INPUT DATA:
BEGIN
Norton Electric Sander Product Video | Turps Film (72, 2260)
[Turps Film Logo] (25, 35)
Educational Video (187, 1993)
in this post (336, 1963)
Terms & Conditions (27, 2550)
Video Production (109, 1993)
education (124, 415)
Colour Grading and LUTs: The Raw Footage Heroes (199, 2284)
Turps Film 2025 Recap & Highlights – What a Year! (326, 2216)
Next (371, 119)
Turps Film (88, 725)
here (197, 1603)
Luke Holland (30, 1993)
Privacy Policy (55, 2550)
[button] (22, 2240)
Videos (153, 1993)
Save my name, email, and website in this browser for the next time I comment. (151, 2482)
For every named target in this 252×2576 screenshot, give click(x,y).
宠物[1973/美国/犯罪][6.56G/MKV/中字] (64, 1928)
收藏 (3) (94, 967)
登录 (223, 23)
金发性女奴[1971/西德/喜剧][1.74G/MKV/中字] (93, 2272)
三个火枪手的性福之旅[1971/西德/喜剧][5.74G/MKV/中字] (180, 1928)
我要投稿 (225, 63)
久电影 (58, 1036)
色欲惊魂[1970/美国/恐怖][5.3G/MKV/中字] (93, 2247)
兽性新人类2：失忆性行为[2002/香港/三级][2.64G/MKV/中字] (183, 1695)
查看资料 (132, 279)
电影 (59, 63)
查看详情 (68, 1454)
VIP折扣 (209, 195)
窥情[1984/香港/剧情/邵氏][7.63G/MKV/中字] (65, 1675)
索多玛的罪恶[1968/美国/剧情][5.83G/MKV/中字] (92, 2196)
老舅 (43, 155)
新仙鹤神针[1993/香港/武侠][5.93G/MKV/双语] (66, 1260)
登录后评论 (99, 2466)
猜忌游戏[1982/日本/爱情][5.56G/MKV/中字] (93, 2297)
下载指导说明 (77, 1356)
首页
END
TASK GOAL:
Among the entries above, the lines between the ones containing "金发性女奴[1971/西德/喜剧][1.74G/MKV/中字] (93, 2272)" and "老舅 (43, 155)", inclusive, are to be transcribed exactly. No other line is to be given.

ANSWER SECTION:
金发性女奴[1971/西德/喜剧][1.74G/MKV/中字] (93, 2272)
三个火枪手的性福之旅[1971/西德/喜剧][5.74G/MKV/中字] (180, 1928)
我要投稿 (225, 63)
久电影 (58, 1036)
色欲惊魂[1970/美国/恐怖][5.3G/MKV/中字] (93, 2247)
兽性新人类2：失忆性行为[2002/香港/三级][2.64G/MKV/中字] (183, 1695)
查看资料 (132, 279)
电影 (59, 63)
查看详情 (68, 1454)
VIP折扣 (209, 195)
窥情[1984/香港/剧情/邵氏][7.63G/MKV/中字] (65, 1675)
索多玛的罪恶[1968/美国/剧情][5.83G/MKV/中字] (92, 2196)
老舅 (43, 155)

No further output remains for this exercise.